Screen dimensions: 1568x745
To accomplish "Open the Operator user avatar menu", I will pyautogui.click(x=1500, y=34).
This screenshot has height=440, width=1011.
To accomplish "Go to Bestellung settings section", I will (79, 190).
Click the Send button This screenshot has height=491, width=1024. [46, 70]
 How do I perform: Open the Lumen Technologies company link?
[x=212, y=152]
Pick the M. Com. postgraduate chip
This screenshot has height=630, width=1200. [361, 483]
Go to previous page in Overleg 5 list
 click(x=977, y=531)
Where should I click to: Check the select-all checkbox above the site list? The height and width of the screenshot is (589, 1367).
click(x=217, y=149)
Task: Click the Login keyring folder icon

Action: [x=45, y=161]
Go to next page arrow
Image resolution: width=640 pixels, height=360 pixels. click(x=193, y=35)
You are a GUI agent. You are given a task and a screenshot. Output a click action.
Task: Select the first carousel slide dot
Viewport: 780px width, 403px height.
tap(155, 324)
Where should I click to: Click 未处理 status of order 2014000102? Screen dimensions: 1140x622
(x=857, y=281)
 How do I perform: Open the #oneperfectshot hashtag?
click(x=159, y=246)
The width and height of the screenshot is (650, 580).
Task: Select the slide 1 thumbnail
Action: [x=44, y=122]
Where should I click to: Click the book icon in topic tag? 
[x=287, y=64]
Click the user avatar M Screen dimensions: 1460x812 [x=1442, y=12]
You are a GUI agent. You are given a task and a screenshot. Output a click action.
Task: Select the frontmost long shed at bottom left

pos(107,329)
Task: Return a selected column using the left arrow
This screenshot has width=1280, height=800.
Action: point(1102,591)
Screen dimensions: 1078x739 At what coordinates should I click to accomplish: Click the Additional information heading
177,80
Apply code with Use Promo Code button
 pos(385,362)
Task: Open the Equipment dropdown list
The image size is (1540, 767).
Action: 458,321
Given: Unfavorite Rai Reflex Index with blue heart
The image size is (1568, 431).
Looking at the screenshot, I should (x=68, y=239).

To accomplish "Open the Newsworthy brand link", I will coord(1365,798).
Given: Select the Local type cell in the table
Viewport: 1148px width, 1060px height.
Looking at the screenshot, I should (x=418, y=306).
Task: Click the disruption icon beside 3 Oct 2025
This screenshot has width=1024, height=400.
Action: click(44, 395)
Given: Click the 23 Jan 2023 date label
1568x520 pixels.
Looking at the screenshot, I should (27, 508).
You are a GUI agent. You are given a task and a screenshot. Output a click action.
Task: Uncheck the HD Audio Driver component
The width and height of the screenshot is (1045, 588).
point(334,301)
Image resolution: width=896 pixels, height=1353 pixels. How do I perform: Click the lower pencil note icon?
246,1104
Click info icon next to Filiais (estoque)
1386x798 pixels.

*Problem statement*: Nothing but the lines from the one with "Task: Click the disruption" through the last line of the entries should be repeated, and those exactly.

*Task answer*:
Task: Click the disruption icon beside 3 Oct 2025
This screenshot has width=1024, height=400.
Action: click(44, 395)
Given: Click the 23 Jan 2023 date label
1568x520 pixels.
Looking at the screenshot, I should (27, 508).
You are a GUI agent. You are given a task and a screenshot. Output a click action.
Task: Uncheck the HD Audio Driver component
The width and height of the screenshot is (1045, 588).
point(334,301)
Image resolution: width=896 pixels, height=1353 pixels. How do I perform: Click the lower pencil note icon?
246,1104
Click info icon next to Filiais (estoque)
1386x798 pixels.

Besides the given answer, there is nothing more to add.